▶ _DIRECTIVE_:
Please rewrite everything from the line containing "Where should I click to: Move" down to the line containing "1123x612 pixels. tap(670, 354)", changing "search magnifier icon" to "magnifying glass search icon" and leaving all else in those lines as it is.

▶ _INFORMATION GIVEN_:
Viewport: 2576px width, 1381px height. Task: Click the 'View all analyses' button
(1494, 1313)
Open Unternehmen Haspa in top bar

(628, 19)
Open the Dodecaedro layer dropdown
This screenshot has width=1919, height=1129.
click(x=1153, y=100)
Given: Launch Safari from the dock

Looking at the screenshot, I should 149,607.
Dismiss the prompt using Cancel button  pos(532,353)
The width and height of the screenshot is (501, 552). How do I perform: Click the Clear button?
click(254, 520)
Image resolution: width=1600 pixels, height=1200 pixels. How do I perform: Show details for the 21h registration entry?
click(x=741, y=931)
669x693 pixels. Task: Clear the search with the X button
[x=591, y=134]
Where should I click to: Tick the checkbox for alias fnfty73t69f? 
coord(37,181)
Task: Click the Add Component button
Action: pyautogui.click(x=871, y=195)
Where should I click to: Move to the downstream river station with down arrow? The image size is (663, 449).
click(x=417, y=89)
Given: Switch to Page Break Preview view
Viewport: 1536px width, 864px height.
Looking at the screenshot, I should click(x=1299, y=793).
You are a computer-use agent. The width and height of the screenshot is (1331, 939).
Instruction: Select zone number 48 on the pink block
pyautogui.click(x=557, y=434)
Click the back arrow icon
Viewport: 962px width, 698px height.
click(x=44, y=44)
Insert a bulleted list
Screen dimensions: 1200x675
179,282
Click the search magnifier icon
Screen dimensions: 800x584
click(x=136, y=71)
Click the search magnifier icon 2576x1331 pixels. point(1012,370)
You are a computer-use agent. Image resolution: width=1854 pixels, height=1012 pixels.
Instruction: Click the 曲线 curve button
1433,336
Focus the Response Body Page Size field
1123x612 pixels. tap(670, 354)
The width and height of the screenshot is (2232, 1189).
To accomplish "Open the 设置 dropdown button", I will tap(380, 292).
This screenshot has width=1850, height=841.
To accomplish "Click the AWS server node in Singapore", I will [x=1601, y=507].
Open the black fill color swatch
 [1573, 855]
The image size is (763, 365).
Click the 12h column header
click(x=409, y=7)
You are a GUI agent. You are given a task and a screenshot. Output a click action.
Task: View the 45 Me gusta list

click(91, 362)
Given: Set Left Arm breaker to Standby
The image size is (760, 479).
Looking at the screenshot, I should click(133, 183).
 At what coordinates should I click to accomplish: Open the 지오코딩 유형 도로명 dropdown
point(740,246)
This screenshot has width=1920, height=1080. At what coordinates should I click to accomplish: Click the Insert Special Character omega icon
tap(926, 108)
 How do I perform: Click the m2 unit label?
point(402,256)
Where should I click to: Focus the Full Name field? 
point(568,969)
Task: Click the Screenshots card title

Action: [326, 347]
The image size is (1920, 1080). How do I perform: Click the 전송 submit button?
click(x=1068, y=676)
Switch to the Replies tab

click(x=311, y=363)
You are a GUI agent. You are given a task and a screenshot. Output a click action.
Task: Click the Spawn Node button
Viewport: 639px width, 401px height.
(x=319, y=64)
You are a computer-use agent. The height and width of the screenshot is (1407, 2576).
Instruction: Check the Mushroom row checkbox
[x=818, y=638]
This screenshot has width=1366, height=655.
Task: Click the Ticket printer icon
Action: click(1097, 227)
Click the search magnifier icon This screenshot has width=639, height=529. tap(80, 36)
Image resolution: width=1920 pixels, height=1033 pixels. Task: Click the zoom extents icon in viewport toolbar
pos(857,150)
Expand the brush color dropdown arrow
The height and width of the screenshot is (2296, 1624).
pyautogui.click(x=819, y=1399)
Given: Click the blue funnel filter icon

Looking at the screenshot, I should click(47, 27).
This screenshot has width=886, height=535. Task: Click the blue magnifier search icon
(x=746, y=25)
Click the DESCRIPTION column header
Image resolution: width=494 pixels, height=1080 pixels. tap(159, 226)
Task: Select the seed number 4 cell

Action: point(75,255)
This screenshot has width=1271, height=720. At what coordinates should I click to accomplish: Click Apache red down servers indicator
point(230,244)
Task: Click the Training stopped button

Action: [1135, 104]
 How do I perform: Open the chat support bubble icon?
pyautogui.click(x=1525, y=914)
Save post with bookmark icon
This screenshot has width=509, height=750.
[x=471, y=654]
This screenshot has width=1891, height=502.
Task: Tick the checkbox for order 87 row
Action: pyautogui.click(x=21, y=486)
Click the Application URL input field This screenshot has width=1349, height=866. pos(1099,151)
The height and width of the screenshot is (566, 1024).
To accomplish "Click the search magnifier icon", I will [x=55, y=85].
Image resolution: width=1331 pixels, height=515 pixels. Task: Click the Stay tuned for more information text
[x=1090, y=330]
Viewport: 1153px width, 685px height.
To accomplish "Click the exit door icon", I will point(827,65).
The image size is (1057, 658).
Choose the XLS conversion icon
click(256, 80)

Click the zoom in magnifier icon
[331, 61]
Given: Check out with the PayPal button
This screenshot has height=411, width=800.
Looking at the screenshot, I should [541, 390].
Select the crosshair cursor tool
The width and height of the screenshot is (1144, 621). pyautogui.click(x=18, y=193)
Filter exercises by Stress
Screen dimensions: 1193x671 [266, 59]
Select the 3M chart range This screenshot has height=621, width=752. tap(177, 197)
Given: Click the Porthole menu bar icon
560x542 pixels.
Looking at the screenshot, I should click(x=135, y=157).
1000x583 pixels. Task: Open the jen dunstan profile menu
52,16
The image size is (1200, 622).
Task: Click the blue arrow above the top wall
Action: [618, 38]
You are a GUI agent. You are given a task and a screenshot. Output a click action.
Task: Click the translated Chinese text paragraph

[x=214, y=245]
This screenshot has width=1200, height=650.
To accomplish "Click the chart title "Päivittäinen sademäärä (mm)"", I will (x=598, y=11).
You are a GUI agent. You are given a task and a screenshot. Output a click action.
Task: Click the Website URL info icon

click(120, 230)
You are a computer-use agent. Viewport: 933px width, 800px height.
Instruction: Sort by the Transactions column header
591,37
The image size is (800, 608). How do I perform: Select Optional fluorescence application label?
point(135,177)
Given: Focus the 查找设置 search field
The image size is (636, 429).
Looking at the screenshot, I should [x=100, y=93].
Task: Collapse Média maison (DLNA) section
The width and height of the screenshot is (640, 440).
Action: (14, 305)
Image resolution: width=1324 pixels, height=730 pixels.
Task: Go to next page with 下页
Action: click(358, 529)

▶ _WRITTEN RESPONSE_:
Where should I click to: Move to the downstream river station with down arrow? The image size is (663, 449).
click(x=417, y=89)
Given: Switch to Page Break Preview view
Viewport: 1536px width, 864px height.
Looking at the screenshot, I should click(x=1299, y=793).
You are a computer-use agent. The width and height of the screenshot is (1331, 939).
Instruction: Select zone number 48 on the pink block
pyautogui.click(x=557, y=434)
Click the back arrow icon
Viewport: 962px width, 698px height.
click(x=44, y=44)
Insert a bulleted list
Screen dimensions: 1200x675
179,282
Click the magnifying glass search icon
Screen dimensions: 800x584
click(x=136, y=71)
Click the magnifying glass search icon 2576x1331 pixels. point(1012,370)
You are a computer-use agent. Image resolution: width=1854 pixels, height=1012 pixels.
Instruction: Click the 曲线 curve button
1433,336
Focus the Response Body Page Size field
1123x612 pixels. tap(670, 354)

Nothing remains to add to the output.